The coalition love to intervene in the market though, just not in the way people want.
turnbull is a lacker, he lacks ethics, integrity, political morals and most of all he lacks credibility, as a merchant banker he even lacks their usual rat cunning, rat cunning is what howard has in spades, morrison is also a lacker, he lacks any economic commonsense and fiscal ability and above all, he lacks electoral honesty, these types think that all people are still as gullible as their rusted on supporter base and fail to realise the changes going on around them and will pay the price for their ignorence, most of the coalition front bench`s political careers are finished come polling day, a few of the moderates may survive but the day of the trickle down, flat earth climate deniers is over, like the dinosaurs their time has come.
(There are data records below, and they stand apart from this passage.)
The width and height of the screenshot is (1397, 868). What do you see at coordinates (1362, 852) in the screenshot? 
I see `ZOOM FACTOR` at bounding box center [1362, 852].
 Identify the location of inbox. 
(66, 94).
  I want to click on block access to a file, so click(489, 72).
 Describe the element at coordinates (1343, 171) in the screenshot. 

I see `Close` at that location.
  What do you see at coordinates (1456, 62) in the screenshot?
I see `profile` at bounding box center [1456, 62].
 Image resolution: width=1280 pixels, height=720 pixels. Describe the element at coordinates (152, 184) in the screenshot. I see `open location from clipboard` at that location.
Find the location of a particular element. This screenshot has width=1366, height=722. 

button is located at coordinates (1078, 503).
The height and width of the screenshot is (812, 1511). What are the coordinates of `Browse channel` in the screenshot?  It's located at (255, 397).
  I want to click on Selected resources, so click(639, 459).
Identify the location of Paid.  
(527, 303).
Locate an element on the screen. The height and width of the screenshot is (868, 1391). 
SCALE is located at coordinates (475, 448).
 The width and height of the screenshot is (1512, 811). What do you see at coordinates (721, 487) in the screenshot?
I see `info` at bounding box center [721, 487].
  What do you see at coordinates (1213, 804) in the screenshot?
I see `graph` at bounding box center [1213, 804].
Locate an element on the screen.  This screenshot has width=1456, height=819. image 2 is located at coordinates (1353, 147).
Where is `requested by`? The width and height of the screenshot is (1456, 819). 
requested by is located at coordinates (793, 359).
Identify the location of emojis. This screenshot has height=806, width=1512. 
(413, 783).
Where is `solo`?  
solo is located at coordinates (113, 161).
“since 2007, a working majority of the population has been centre-left shifted, believing in a moderately proactive state, a notion of social “fairness”, and is sceptical of free-market and neoliberal approaches to social change.”
Guy, I’d like to believe this is true, but what I’ve seen since 2007 is a public who turned on climate change action and empathy towards refugees as soon as the economic sunshine dimmed, who turned on the Labor government’s plans to redistribute mining profits,who elected Tony Abbott, who despite Turnbull’s involvement in Abbott’s cabinet and everything else re-elected the Coalition in 2016, and who despite the complete shitshow the Abbott and Turnbull governments have been, they seem to have a hard floor of around 46% of the 2PP vote.
And from that you’re telling me the population has had a centre-left shift since 2007? Marriage equality aside, I just don’t see it.
When Abbott became prime minister death camps were bipartisan policy. Don’t blame the bloody voters for this mess. The ALP did it mid term after the rest of the political class yelled at them about it, and refuse to listen to any branch members who hate their policy.
Arky I have to agree, sadly. The rural people I meet are quite often Hansonites and readers of the Daily Telegraph. Depends on education level usually.
I hope that you are right, Guy. Perhaps the world has turned? BK keeps on saying that neoliberalism has run its race. I look forward to something more concrete as evidence that it has.